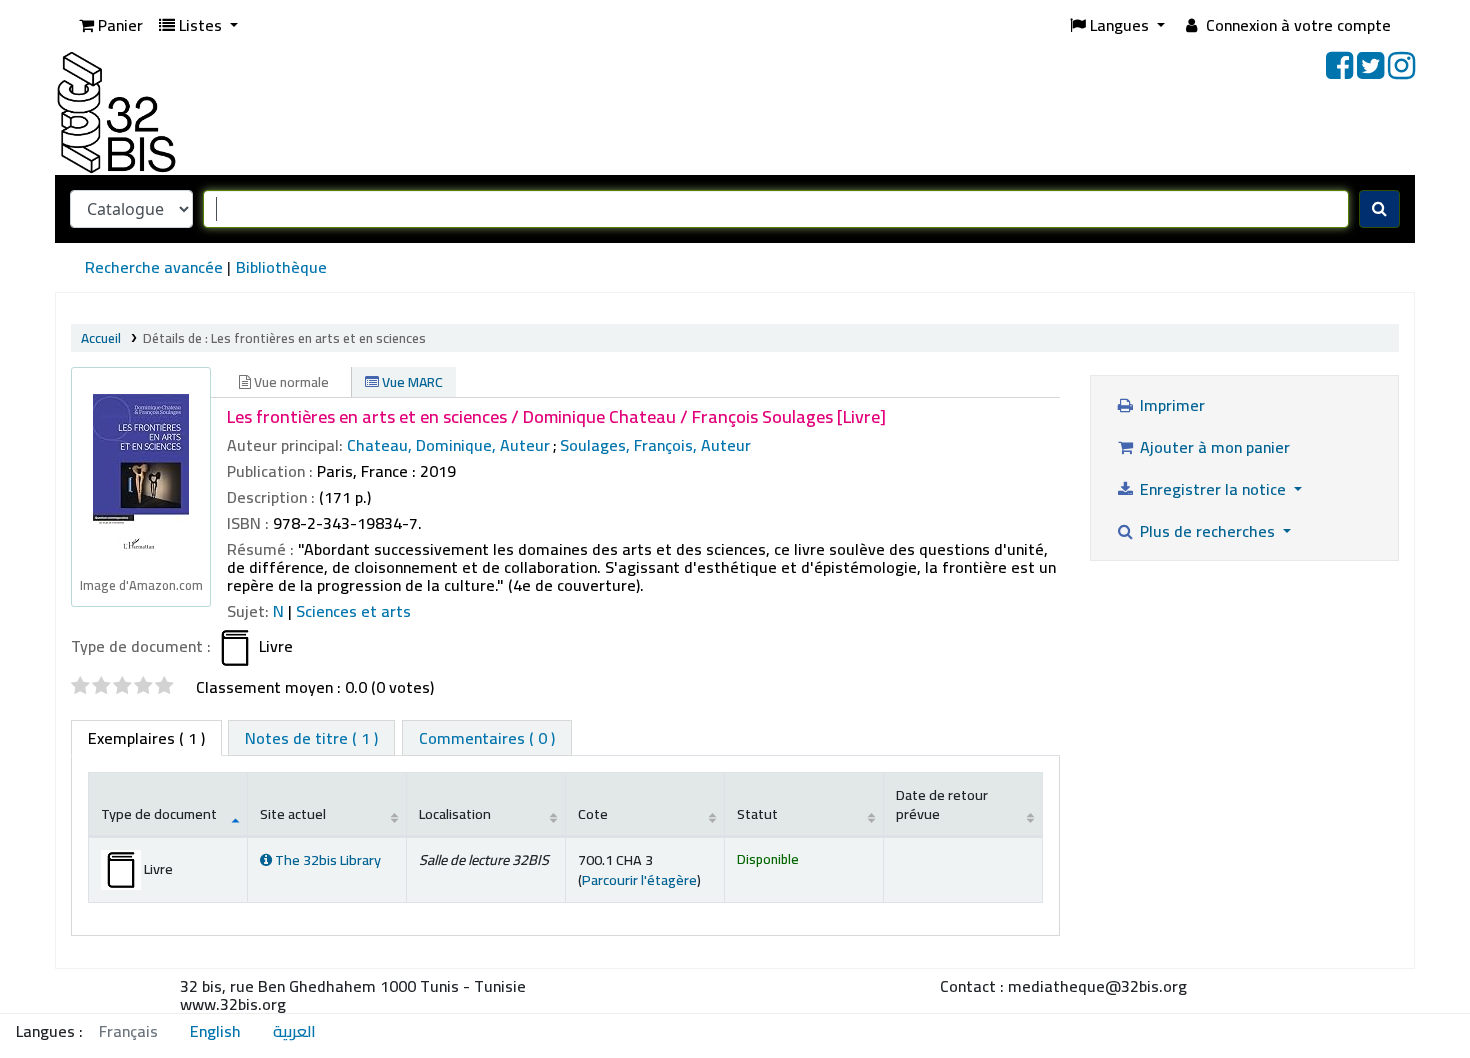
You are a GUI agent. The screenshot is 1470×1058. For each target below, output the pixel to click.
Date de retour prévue (942, 804)
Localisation (455, 813)
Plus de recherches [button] (1207, 531)
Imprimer (1170, 405)
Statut (757, 813)
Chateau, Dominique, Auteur (448, 445)
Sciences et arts (353, 611)
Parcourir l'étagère (639, 879)
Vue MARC (411, 382)
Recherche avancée (154, 267)
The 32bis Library (326, 859)
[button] (111, 25)
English (215, 1031)
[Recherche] (1379, 209)
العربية (294, 1031)
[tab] (311, 738)
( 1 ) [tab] (146, 738)
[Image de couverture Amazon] (141, 472)
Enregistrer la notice (1213, 489)
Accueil (101, 338)
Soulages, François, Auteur (655, 445)
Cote (593, 813)
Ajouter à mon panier (1213, 447)
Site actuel (293, 813)
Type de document (159, 813)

==*==

* **Work required**
Only the pictures stay behind; copy everything else in the records above exactly.

* **Exercise answer**
You are a GUI agent. The screenshot is 1470×1058. For each target below, output the pixel to click.
Date de retour prévue (942, 804)
Localisation (455, 813)
Plus de recherches [button] (1207, 531)
Imprimer (1170, 405)
Statut (757, 813)
Chateau, Dominique, Auteur (448, 445)
Sciences et arts (353, 611)
Parcourir l'étagère (639, 879)
Vue MARC (411, 382)
Recherche avancée (154, 267)
The 32bis Library (326, 859)
[button] (111, 25)
English (215, 1031)
[Recherche] (1379, 209)
العربية (294, 1031)
[tab] (311, 738)
( 1 ) [tab] (146, 738)
[Image de couverture Amazon] (141, 472)
Enregistrer la notice (1213, 489)
Accueil (101, 338)
Soulages, François, Auteur (655, 445)
Cote (593, 813)
Ajouter à mon panier (1213, 447)
Site actuel (293, 813)
Type de document (159, 813)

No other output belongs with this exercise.